Alice foi enterrada à tarde, quando o sol se punha atrás das montanhas, meu coração pulava dentro de meu peito, não quis prosseguir. Ali, nossos caminhos se separavam. Mãe, teu encontro comigo terminou, como tudo termina na vida. E, parodiando Fernando Pessoa, dá-lhe que sua alma possa aparecer diante de ti como um filho que volta ao lar.  Mãe, o solo que serve de leito aos teus despojos e de todos aqueles que amei e perdi, jamais é visitado por mim. Onde tu estás, e todos os outros, não é a terra seca e árida. Tua morada está além de mim e de todos os que irão depois. A morada de minhas cinzas, consumidas pela cremação, será o caminho do vento de um lugar alto que quase alcance o céu. De lá, verei toda tua obra, Senhor, e poderei enxergar melhor do que jamais pude toda tua beleza.
“Senhor, protege-me e ampara-me. Dá-me que eu me sinta teu. Senhor, livra-me de mim”  Tempo de dizer adeus

8 comentários:

Vitoria disse...

Lindo, amiga. De uma profundidade, de uma beleza, de uma generosidade tocantes. Que belo texto, que linda alma. Que sorte Deus tê-la colocado no meu caminho. Um abraço afetuoso, um beijo carinhoso.

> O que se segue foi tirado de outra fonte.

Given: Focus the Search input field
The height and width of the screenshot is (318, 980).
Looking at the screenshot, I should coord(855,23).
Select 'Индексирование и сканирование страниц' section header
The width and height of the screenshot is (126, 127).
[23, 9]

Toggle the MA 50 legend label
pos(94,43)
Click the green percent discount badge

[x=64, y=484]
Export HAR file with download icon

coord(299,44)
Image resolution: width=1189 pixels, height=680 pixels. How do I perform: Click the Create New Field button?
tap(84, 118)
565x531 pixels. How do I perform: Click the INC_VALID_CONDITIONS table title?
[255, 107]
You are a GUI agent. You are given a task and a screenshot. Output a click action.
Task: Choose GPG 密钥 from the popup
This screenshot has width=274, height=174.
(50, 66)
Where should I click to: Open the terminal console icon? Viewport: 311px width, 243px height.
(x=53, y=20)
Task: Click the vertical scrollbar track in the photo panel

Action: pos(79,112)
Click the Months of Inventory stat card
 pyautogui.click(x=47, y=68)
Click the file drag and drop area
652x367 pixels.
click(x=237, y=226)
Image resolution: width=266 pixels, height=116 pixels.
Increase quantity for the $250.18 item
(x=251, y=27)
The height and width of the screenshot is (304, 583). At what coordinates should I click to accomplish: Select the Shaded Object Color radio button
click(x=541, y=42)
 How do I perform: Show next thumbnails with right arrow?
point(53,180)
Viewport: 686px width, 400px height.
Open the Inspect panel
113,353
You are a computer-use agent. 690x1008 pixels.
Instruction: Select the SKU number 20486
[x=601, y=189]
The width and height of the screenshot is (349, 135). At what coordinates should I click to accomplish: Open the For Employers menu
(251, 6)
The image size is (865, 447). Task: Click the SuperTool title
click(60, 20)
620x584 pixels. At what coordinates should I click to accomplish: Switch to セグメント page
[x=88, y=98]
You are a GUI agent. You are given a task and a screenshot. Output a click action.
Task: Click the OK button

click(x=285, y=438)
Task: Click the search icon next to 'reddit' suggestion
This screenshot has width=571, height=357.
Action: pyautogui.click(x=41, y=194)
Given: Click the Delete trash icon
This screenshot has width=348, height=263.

Simplesmente mulheres disse...

Obrigada, amiga querida. Escrevi-o com minha alma e minha emoção. O sofrimento nos ensina a descobrir Deus. Beijos.

Nazaré Laroca disse...

Um texto comovente, lindo! Seu coração pulsa em cada palavra! Fiquei muito emocionada, com vontade de chorar. Conheci a meiga Dona Alice! Ela agora está em paz, na luz de Deus! Beijos

Simplesmente mulheres disse...

Para mim escrever foi doloroso
Lembrei me de todo aquele sofrimento de 6 anos. Mas sei que ela está feliz ao lado de seu amor.
Beijos

Simplesmente mulheres disse...

Para mim escrever foi doloroso
Lembrei me de todo aquele sofrimento de 6 anos. Mas sei que ela está feliz ao lado de seu amor.
Beijos

Simplesmente mulheres disse...

Para mim escrever foi doloroso
Lembrei me de todo aquele sofrimento de 6 anos. Mas sei que ela está feliz ao lado de seu amor.
Beijos

Maria Cristina Silveira disse...

Emocionante e emocionado relato de vida! Estou com lágrimas nos olhos...

Simplesmente mulheres disse...

Obrigada , amiga . Digo que foi escrito com o coração.